An unmentioned benefit of Soylent


#1

I’ve noticed a few people saying that Soylent “isn’t that cheap” at $65 per week. Now obviously these are the people who are mostly uneducated on the issue who haven’t been paying attention and who seem to ignore the “we’re going to make it cheaper after mass production” rebuttal.

However, I just thought of another benefit to Soylent that is a good rebuttal of the “it’s not that cheap” argument: You will save money on gas by not having to grocery shop as much.

I don’t know about you guys, but my mother regularly makes a minimum of 2-3 trips to the grocery store per week because she cooks regularly for our family. And I am sure there are millions of people in the same boat. Eliminating just one of those trips per week for the average consumer could possibly save them hundreds of dollars on gasoline costs per year.

Paying for gas regularly is something that everyone can relate to, so I think this is a good thing to mention to people when trying to sell them on the cost benefits of Soylent.


#2

Good point.

You could even add other “externatilies” to this equation:

  • In some countries you could add the cost of the car (in some places you really need it only for food transport).
  • Some countries/cities bill you for your garbage per kilogram of waste. This could additionally reduce your cost.
  • Refrigeration and kitchen cost. You can live with a smaller refrigerator and overall smaller kitchen.
  • The opportunity cost of your time driving to the grocery store, thinking about meal planning, and the time spent going out to eat during work time.

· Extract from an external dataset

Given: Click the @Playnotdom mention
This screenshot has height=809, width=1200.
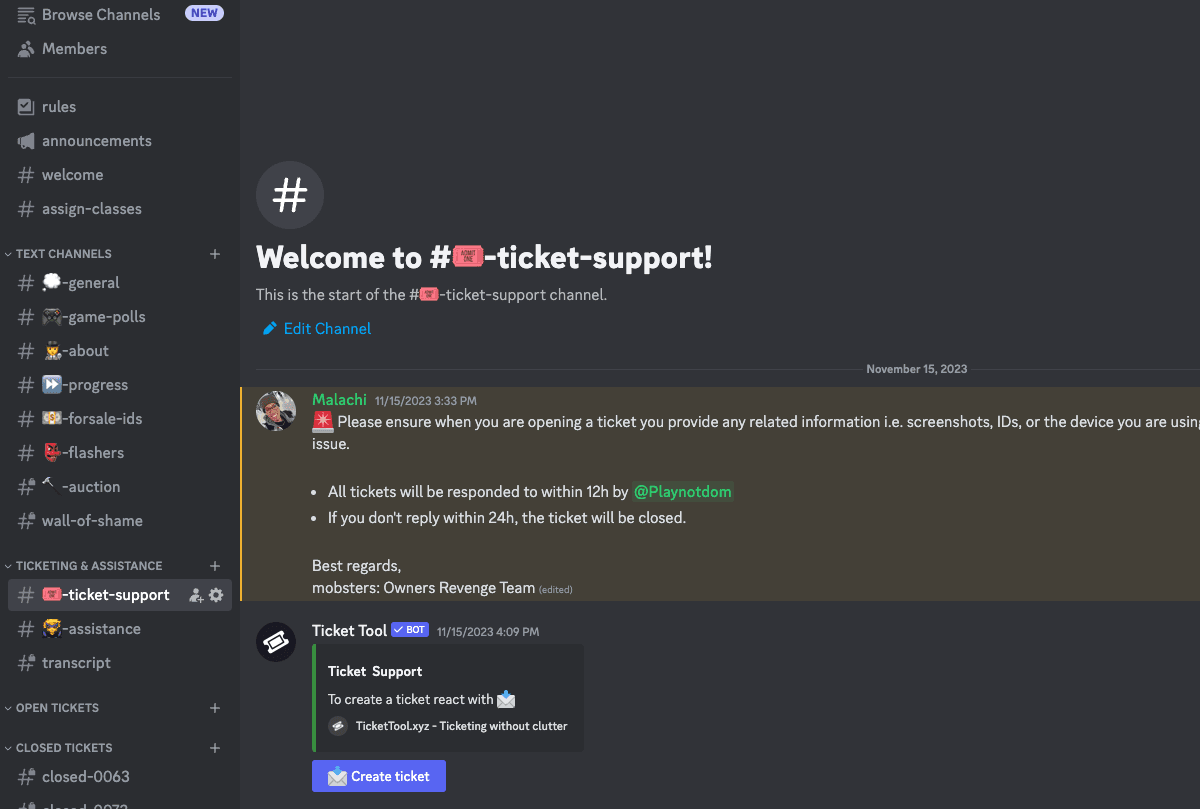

I still have a question about the economics of scale though. Just how much can the price be reduced? What can we expect?

For Soylent to become truly a game changer it needs to be at a competitive price point with low-nutrient monthly food rations in the middle-class developing world and up (at the very least). That would be at around 100 USD per month per person. Is that even realistic with current production techniques?


#3

I’m sure there are a ton of hidden opportunity costs associated with food that we never think about because “that’s just the way things are.”

They say you need 8 hours of sleep. With really good and balanced nutrition, I’d bet your sleep needs will drop. Even a half hour more waking time means you’re getting almost 8 days worth of extra time per year than someone sleeping 8 hours a night. Healthy adults should be getting 7.5 to 9 hours of sleep according to most of the information I can find (example.)

If you save time cooking and eating (an average of 39 minutes, more like 90 minutes for me) and if nutrition pushes you down to the 7.5 hours of sleep range, then you’ve given yourself more than an extra hour each day. I’d be willing to bet that on a normal day, someone who gets consistently good nutrition will be able to thrive on 7.5 hours of sleep.

That’s got nothing to do with the hidden costs of being sick or having poor nutrition in general. The time savings alone would be like adding 17 days a year to your life. Start factoring in the 3-4 hours spent traveling, shopping, and organizing food, other factors like fewer trips to the doctor and dentist, and you have a whole host of secondary and tertiary time-sinks that simply disappear. Garbage production, cleaning dishes, purchasing detergent, water costs, running and repairing the dishwasher, hair and skincare costs from poor nutrition, and so on, down the line. There are a ton of things we do in pursuit and management of food.

We like to think our time is valuable - how awesome is a product (if it works as promised) that literally gives you extra time?


#4

I believe that the hidden costs of food budgets are highly impacted by spoilage, which is a well-discussed topic on this forum anyway. As complex as food budgets are, spoilage only further complicates things, and this tends to happen when you least expect it - such as opening the milk and discovering that it’s gone bad.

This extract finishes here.